Rivera’s draw to the brand quickly became more than just personal, however. The model and the economics make sense as well, particularly in the current macroenvironment. Smalls Sliders menu is small and focused and food costs are kept down accordingly. Locations are 800-square-foot modular “cans” that are delivered in one piece and can be moved if necessary. Those locations are drive-thru and walk-up only.

“The brand unit economics are ridiculous. Our six openings opened at $110,000 the first week and are still doing over $85,000 a week. The sales numbers of these cans are well above what many brands in the space would like to do. It’s very efficient because you don’t have a lot of labor overhead and you have controlled food costs,” Rivera said.

It’s a good foundation from which to build, no doubt, and the company is putting several additional initiatives into place to go from there. In the next few months, for instance, Smalls Sliders will add advanced ordering and third-party delivery aggregators. It has also begun to develop its own supply chain, spinning off from Walk-Ons.

“To go national, we have to establish the right supply chain and spend some of our first big investments on technology.

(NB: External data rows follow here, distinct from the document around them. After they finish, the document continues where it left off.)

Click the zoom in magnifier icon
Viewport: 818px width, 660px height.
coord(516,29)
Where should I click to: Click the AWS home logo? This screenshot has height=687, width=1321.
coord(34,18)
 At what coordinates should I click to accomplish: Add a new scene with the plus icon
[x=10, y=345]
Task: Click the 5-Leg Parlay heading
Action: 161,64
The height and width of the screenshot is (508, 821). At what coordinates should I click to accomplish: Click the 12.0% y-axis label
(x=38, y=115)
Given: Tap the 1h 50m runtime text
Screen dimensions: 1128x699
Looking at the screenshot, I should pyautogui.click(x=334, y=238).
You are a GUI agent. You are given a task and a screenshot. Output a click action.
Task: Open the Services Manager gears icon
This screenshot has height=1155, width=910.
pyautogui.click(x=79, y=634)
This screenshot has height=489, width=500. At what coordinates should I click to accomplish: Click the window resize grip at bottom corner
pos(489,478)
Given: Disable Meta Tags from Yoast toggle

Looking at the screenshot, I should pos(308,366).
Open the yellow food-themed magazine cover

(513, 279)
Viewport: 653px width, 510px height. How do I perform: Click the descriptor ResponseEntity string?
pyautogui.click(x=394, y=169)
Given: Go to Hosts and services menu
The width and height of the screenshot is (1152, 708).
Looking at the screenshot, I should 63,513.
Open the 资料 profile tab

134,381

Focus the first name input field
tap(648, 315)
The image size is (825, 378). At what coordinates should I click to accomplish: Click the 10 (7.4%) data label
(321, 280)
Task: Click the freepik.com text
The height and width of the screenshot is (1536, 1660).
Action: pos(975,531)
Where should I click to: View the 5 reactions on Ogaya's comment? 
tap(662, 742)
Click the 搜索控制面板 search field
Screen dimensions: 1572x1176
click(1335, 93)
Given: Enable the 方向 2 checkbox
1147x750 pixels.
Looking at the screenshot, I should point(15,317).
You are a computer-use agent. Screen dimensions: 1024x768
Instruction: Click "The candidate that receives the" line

We are doing a full end-to-end review of what we need to be positioned to be attractive in the digital space and that includes a full redesign of our website that is integrated into the customer experience, an app that allows our core consumers to interact with us, a CRM – all of the touchpoints that support customer interaction,” Rivera said, adding that they should all be in place by the end of the first quarter.

Rivera also hopes to position the brand in a way that appeals with consumers across generations – “Instagrammable, nostalgic, clever, unassuming and a little bit in your face,” she said.

One of her first goals after moving to Atlanta will be to bring on a team that promotes this position before it’s full speed ahead.

“Something I’ve taken a lot of pride in during my career in this industry is building teams and I am absolutely looking forward to doing that here and bringing in best-in-class talent for this brand. I want people who are slightly obsessed with it, who like the brand and are a little disruptive and who are willing to have the discipline to scale this business,” she said. “We are going to make sure that before we start opening up the flood gates, we can reasonably support this growth without brand dilution and that we are having fun, too. We will prove ourselves fairly quickly.’